Provided data ->

* * *

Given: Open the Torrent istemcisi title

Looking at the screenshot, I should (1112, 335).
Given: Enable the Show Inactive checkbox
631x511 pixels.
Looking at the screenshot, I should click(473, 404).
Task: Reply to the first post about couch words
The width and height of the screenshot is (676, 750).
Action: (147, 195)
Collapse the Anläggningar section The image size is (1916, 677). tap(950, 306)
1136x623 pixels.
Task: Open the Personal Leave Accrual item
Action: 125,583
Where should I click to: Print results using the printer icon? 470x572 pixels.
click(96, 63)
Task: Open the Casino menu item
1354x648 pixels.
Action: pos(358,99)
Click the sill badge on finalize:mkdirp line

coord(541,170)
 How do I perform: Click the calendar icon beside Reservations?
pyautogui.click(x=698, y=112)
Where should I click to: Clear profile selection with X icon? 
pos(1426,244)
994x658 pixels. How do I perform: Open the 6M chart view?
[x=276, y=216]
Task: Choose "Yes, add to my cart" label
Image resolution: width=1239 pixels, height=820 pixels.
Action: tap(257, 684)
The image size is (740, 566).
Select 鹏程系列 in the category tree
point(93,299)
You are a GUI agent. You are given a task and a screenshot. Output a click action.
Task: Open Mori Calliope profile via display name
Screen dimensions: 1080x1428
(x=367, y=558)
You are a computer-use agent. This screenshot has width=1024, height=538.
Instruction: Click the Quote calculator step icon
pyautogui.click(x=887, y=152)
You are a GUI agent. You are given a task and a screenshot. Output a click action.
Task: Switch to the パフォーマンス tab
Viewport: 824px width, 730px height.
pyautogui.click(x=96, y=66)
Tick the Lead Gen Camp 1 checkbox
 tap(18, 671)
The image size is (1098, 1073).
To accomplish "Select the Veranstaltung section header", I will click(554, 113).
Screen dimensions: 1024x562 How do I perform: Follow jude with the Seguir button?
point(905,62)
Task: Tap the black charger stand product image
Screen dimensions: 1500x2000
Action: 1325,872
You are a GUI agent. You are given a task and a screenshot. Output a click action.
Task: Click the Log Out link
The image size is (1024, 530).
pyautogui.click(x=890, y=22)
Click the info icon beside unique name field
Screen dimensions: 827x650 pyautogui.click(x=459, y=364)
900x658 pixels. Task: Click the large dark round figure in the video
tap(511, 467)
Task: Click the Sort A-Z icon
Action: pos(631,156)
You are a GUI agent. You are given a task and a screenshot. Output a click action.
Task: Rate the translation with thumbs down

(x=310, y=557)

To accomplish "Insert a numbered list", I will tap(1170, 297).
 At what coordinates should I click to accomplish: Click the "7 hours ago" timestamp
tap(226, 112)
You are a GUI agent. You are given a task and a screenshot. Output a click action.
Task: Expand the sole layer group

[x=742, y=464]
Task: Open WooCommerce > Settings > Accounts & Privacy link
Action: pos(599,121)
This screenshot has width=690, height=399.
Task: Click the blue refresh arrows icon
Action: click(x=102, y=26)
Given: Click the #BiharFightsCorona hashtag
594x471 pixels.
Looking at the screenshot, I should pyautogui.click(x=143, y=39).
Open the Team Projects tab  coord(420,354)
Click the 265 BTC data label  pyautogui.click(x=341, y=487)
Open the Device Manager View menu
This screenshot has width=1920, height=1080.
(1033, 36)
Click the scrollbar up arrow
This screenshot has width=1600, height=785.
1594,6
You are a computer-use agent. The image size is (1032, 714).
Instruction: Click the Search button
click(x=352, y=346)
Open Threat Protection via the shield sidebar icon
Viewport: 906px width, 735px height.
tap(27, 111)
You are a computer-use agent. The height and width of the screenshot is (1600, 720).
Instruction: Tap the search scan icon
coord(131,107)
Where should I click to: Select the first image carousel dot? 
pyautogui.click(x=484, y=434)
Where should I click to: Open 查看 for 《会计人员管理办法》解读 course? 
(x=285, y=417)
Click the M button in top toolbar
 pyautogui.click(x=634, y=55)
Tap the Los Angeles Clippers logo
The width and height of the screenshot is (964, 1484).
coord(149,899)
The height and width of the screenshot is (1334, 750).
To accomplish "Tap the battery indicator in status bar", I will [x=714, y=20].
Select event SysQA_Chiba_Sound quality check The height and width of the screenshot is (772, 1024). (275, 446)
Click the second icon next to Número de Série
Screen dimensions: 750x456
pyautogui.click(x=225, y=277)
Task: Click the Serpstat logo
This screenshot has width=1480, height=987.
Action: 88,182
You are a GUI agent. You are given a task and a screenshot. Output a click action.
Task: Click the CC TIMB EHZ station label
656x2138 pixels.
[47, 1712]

* * *

Exercise aim ->
Exactly as shown, give every record again.

Exercise result ->
Given: Open the Torrent istemcisi title

Looking at the screenshot, I should (1112, 335).
Given: Enable the Show Inactive checkbox
631x511 pixels.
Looking at the screenshot, I should click(473, 404).
Task: Reply to the first post about couch words
The width and height of the screenshot is (676, 750).
Action: (147, 195)
Collapse the Anläggningar section The image size is (1916, 677). tap(950, 306)
1136x623 pixels.
Task: Open the Personal Leave Accrual item
Action: 125,583
Where should I click to: Print results using the printer icon? 470x572 pixels.
click(96, 63)
Task: Open the Casino menu item
1354x648 pixels.
Action: pos(358,99)
Click the sill badge on finalize:mkdirp line

coord(541,170)
 How do I perform: Click the calendar icon beside Reservations?
pyautogui.click(x=698, y=112)
Where should I click to: Clear profile selection with X icon? 
pos(1426,244)
994x658 pixels. How do I perform: Open the 6M chart view?
[x=276, y=216]
Task: Choose "Yes, add to my cart" label
Image resolution: width=1239 pixels, height=820 pixels.
Action: tap(257, 684)
The image size is (740, 566).
Select 鹏程系列 in the category tree
point(93,299)
You are a GUI agent. You are given a task and a screenshot. Output a click action.
Task: Open Mori Calliope profile via display name
Screen dimensions: 1080x1428
(x=367, y=558)
You are a computer-use agent. This screenshot has width=1024, height=538.
Instruction: Click the Quote calculator step icon
pyautogui.click(x=887, y=152)
You are a GUI agent. You are given a task and a screenshot. Output a click action.
Task: Switch to the パフォーマンス tab
Viewport: 824px width, 730px height.
pyautogui.click(x=96, y=66)
Tick the Lead Gen Camp 1 checkbox
 tap(18, 671)
The image size is (1098, 1073).
To accomplish "Select the Veranstaltung section header", I will click(554, 113).
Screen dimensions: 1024x562 How do I perform: Follow jude with the Seguir button?
point(905,62)
Task: Tap the black charger stand product image
Screen dimensions: 1500x2000
Action: 1325,872
You are a GUI agent. You are given a task and a screenshot. Output a click action.
Task: Click the Log Out link
The image size is (1024, 530).
pyautogui.click(x=890, y=22)
Click the info icon beside unique name field
Screen dimensions: 827x650 pyautogui.click(x=459, y=364)
900x658 pixels. Task: Click the large dark round figure in the video
tap(511, 467)
Task: Click the Sort A-Z icon
Action: pos(631,156)
You are a GUI agent. You are given a task and a screenshot. Output a click action.
Task: Rate the translation with thumbs down

(x=310, y=557)

To accomplish "Insert a numbered list", I will tap(1170, 297).
 At what coordinates should I click to accomplish: Click the "7 hours ago" timestamp
tap(226, 112)
You are a GUI agent. You are given a task and a screenshot. Output a click action.
Task: Expand the sole layer group

[x=742, y=464]
Task: Open WooCommerce > Settings > Accounts & Privacy link
Action: pos(599,121)
This screenshot has width=690, height=399.
Task: Click the blue refresh arrows icon
Action: click(x=102, y=26)
Given: Click the #BiharFightsCorona hashtag
594x471 pixels.
Looking at the screenshot, I should pyautogui.click(x=143, y=39).
Open the Team Projects tab  coord(420,354)
Click the 265 BTC data label  pyautogui.click(x=341, y=487)
Open the Device Manager View menu
This screenshot has width=1920, height=1080.
(1033, 36)
Click the scrollbar up arrow
This screenshot has width=1600, height=785.
1594,6
You are a computer-use agent. The image size is (1032, 714).
Instruction: Click the Search button
click(x=352, y=346)
Open Threat Protection via the shield sidebar icon
Viewport: 906px width, 735px height.
tap(27, 111)
You are a computer-use agent. The height and width of the screenshot is (1600, 720).
Instruction: Tap the search scan icon
coord(131,107)
Where should I click to: Select the first image carousel dot? 
pyautogui.click(x=484, y=434)
Where should I click to: Open 查看 for 《会计人员管理办法》解读 course? 
(x=285, y=417)
Click the M button in top toolbar
 pyautogui.click(x=634, y=55)
Tap the Los Angeles Clippers logo
The width and height of the screenshot is (964, 1484).
coord(149,899)
The height and width of the screenshot is (1334, 750).
To accomplish "Tap the battery indicator in status bar", I will [x=714, y=20].
Select event SysQA_Chiba_Sound quality check The height and width of the screenshot is (772, 1024). (275, 446)
Click the second icon next to Número de Série
Screen dimensions: 750x456
pyautogui.click(x=225, y=277)
Task: Click the Serpstat logo
This screenshot has width=1480, height=987.
Action: 88,182
You are a GUI agent. You are given a task and a screenshot. Output a click action.
Task: Click the CC TIMB EHZ station label
656x2138 pixels.
[47, 1712]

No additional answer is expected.